Alumnus Downs '71 was an undergraduate at Cornell during a tumultuous period that epitomized and catalyzed many of the social, political, intellectual and human rights issues that were wracking the nation and its campuses in the late 1960s and early 1970s. Today Downs is a professor of political science, law, journalism and mass communications at the University of Wisconsin.
Released this year, prior to the 30th anniversary of the event on Parents Weekend in April 1969, Downs' book has helped contribute to an ongoing dialogue among administrators, faculty and students about where Cornell is today in relation to those watershed events and, more importantly, where it is going.
How much Downs' book has stirred the Cornell community can be seen through such efforts as Monday's Faculty Forum, in which Downs participated.
Filled with facts from the period and thoroughly researched, Downs' book is not just a scholarly effort at social history, it is, in fact, an argument, presenting an opinion, and one that is not shared by all readers.
Downs' basic argument is that academic freedom was subverted by a defiant, potentially violent group of students with a specific political and social agenda. While churning out one illuminating fact after another, Downs inexorably leads to his thesis that the crises of April 1969 at Cornell marked the failure of liberalism in the face of force.
"The litmus test of liberal principles is the tolerance of dissent, which the movements of 1969 did not foster," Downs said last week.

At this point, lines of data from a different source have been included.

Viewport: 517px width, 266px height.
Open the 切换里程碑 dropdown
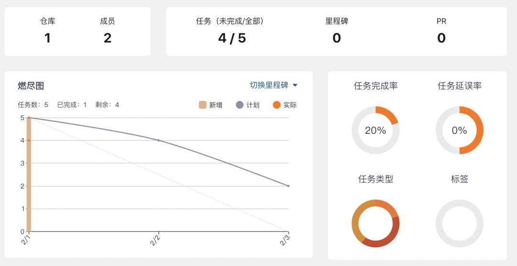269,85
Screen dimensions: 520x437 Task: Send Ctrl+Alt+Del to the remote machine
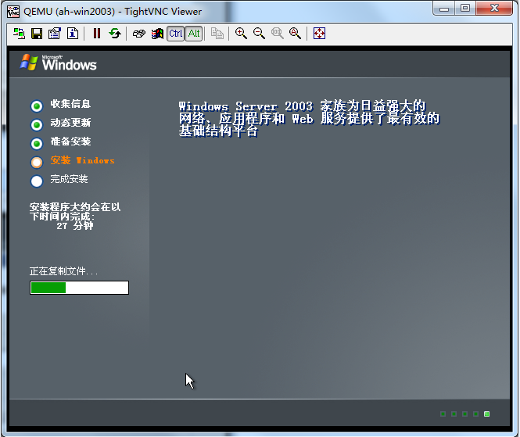138,34
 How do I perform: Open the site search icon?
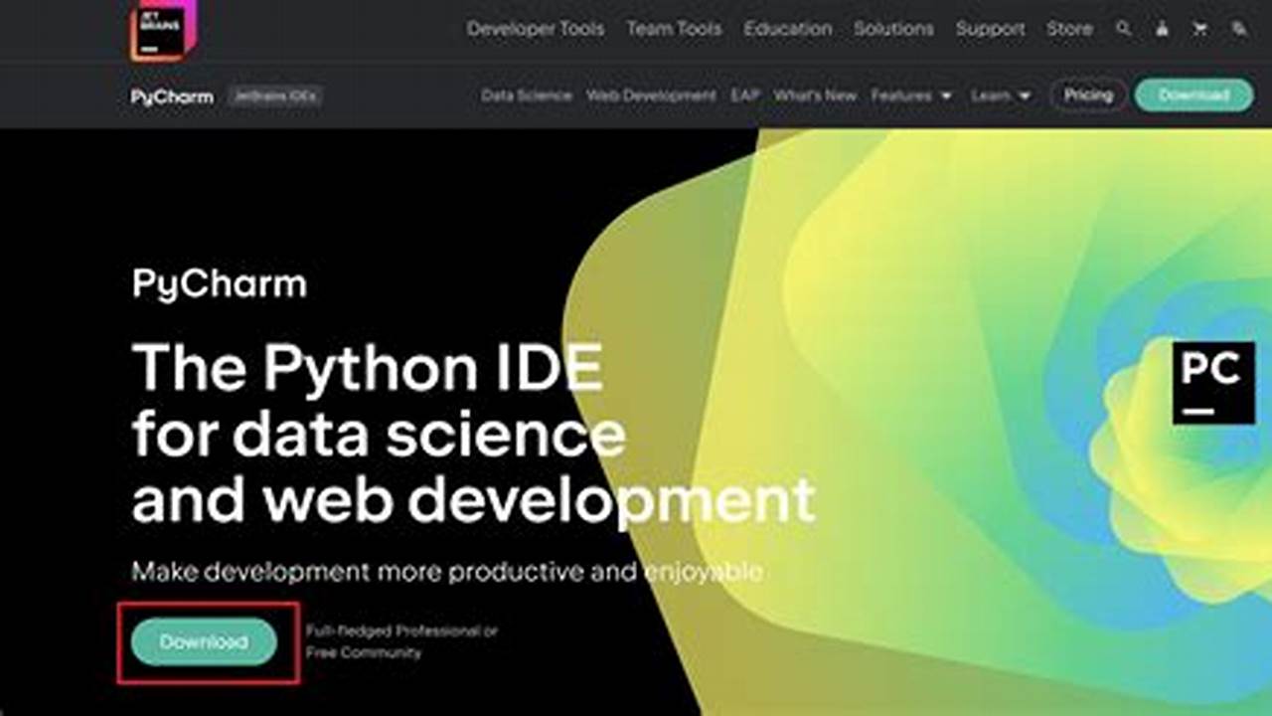(x=1123, y=30)
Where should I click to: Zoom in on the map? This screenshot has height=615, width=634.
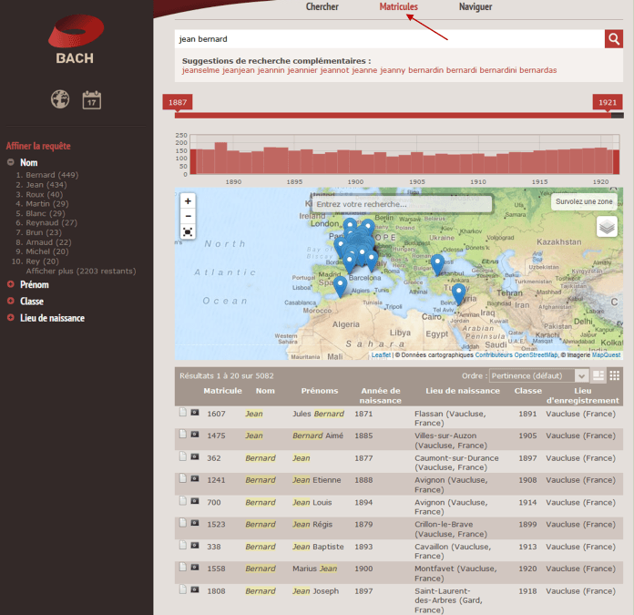point(188,200)
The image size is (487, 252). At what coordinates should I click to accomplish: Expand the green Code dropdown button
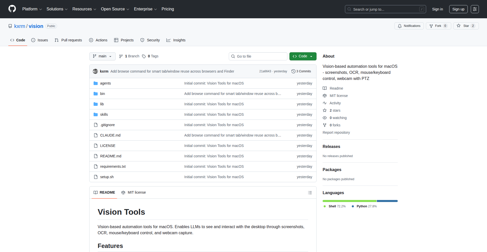point(303,56)
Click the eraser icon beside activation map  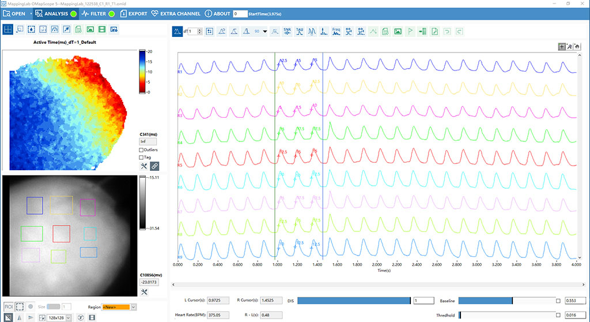[x=154, y=166]
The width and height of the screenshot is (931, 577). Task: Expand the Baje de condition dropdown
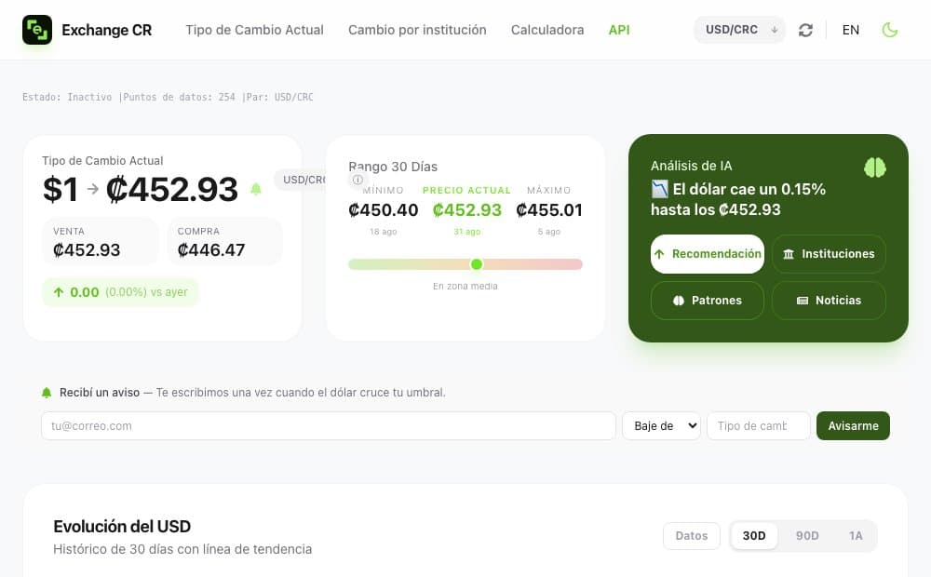[661, 425]
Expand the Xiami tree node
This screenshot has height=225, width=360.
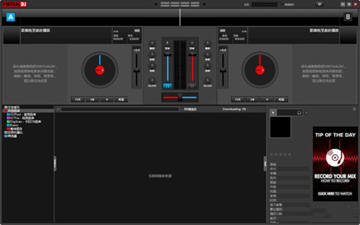[x=6, y=126]
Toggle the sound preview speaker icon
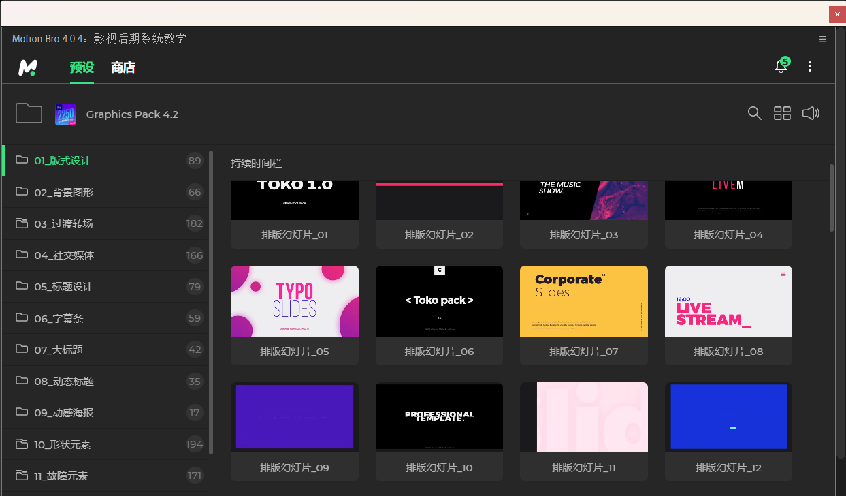Image resolution: width=846 pixels, height=496 pixels. click(x=811, y=114)
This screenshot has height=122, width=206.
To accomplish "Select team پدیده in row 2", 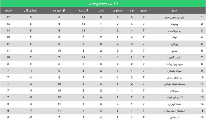I will click(x=174, y=24).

Not everyone sees it that way. Which may be one reason why sales are brisk.
Editors at the Cornell University Press anticipated a good run of the book, printing several thousand copies and releasing it in February.

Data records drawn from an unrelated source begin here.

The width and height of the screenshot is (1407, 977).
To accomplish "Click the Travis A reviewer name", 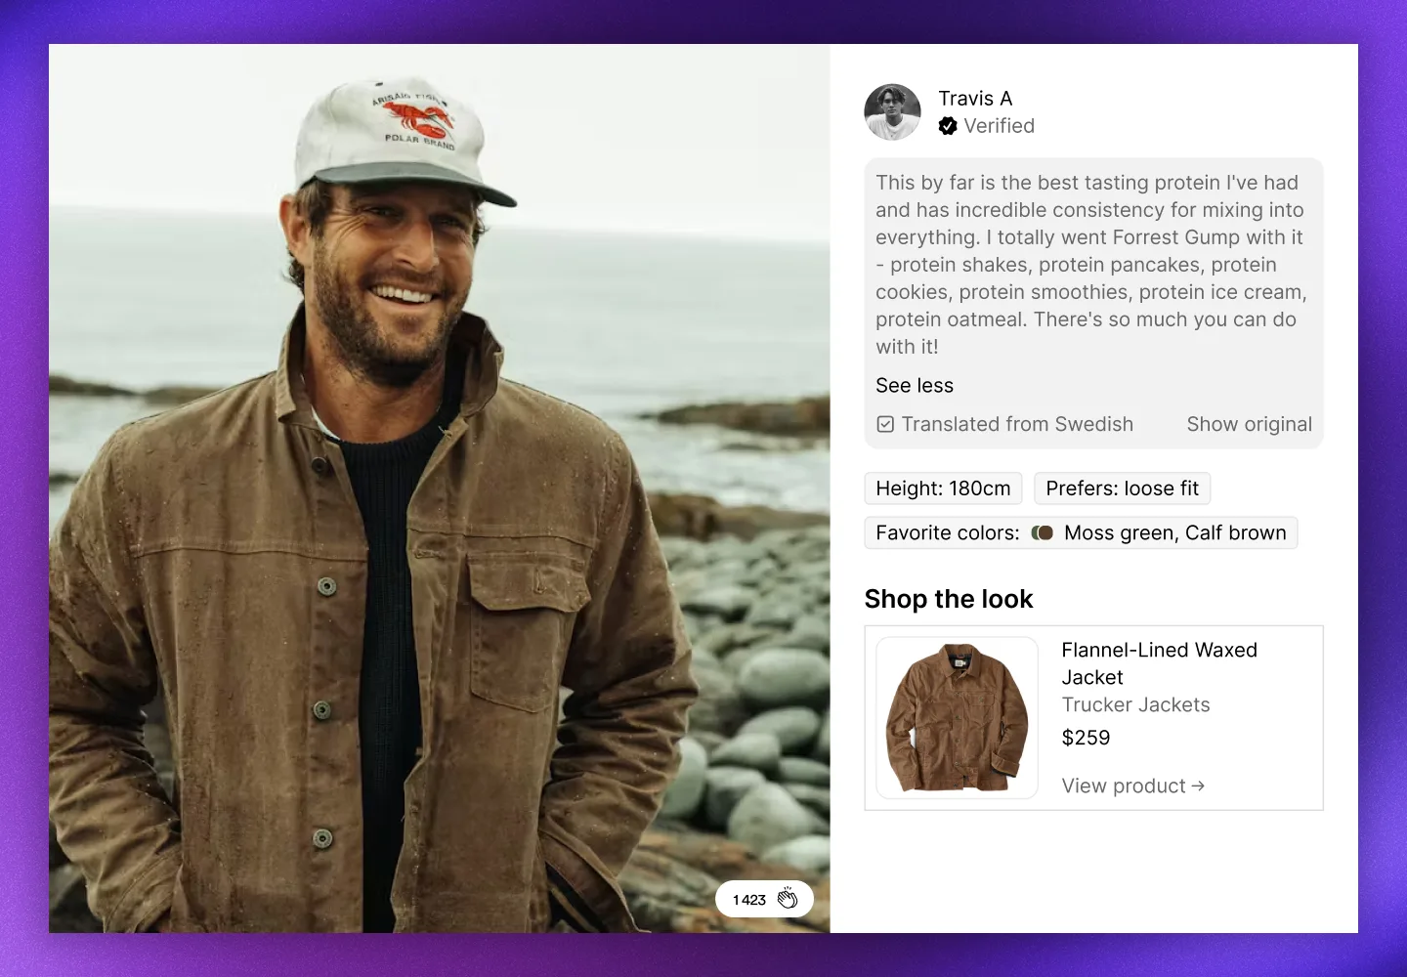I will coord(975,99).
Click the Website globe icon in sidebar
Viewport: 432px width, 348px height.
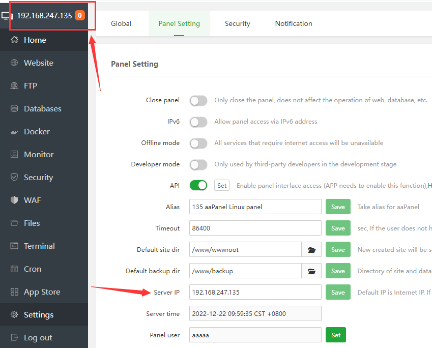point(14,63)
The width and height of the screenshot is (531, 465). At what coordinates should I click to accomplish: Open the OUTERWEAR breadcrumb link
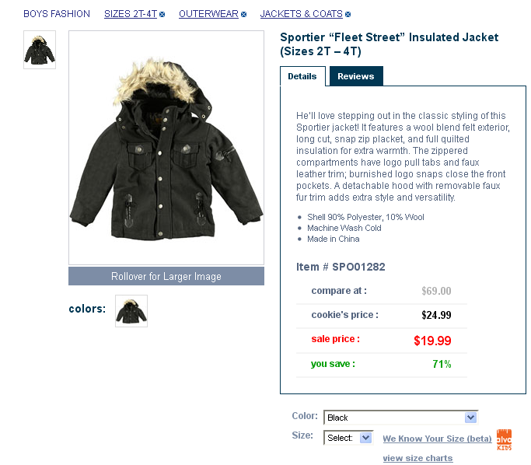point(208,14)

"The press's expectations for the book are high," said Peter Agree, Cornell Press editor, "because we have confidence that individuals who care about the evolution of race relations, the preservation of academic freedom, the efficacy of affirmative action policies and the social role of the American research university will find much to ponder and reflect upon in Cornell '69."

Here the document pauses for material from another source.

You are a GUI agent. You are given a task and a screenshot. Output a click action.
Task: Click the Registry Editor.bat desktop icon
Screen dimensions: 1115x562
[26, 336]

Cornell President Emeritus Dale Corson, who was provost during the takeover and was named president when then-President James Perkins resigned that summer, concurs, although he has been critical of Downs' harsh portrayal of Perkins.
"Downs does an extraordinary job of documenting, in exhaustive detail, the biggest crisis in Cornell history. Every participant in the crisis, no matter what his/her position, will learn things he/she never knew before by reading this book," Corson says on the book's jacket. "Every student of the campus crises of the '60s and '70s will see here, in stark perspective, how the issues played out at Cornell."
Professor James Turner, director of the Africana Studies and Research Center at Cornell, finds fault with Downs' thesis, if not his journalism.
"I don't think he's effectively made the case that some problems in contemporary higher education really have their roots in the 1969 events at Cornell," Turner said. "And I think he underappreciates the vision of President James Perkins and the difficulty of what he was trying to do, without precedent. The marvel of the thing is that no one got hurt, there was no significant damage to property. We ought to celebrate the adroitness and sophistication of a leadership that was able to pilot the ship of the university through those very turbulent waters and not break up on the rocks."
Downs said he has gotten feedback from academics who have read the book who "thought I was too judgmental about the administration ... (but) they have all liked my defense of liberal principles of law and education."
J. Robert Cooke, Cornell dean of the faculty, sees Cornell '69 as an opportunity to stimulate rational discourse among faculty to "make this a better place to live and work."
Cooke, along with President Hunter Rawlings, were co-sponsors of the May 3 forum. A series of pilot discussions scheduled by the Faculty Senate's Campus Climate Committee and titled "Dialogues on Difference" also is under way.
Cooke has reiterated the hope that the Cornell community not "dwell upon the details of 30 years ago" and instead use Downs' book as a point of departure, "to focus on the important changes in diversity that have occurred at Cornell and discuss key issues that remain unresolved."
Which, Downs asserts, is one of the points of his book.
"I think the book is indeed a good point of departure -- that was the whole point," Downs said recently. "I dealt with some powerful and uncomfortable issues which needed to be engaged in the spirit of open discourse. This would be good for Cornell, any university and the country at large. I think we are at a point where taking liberal principles seriously is making a comeback. This would be good for everybody."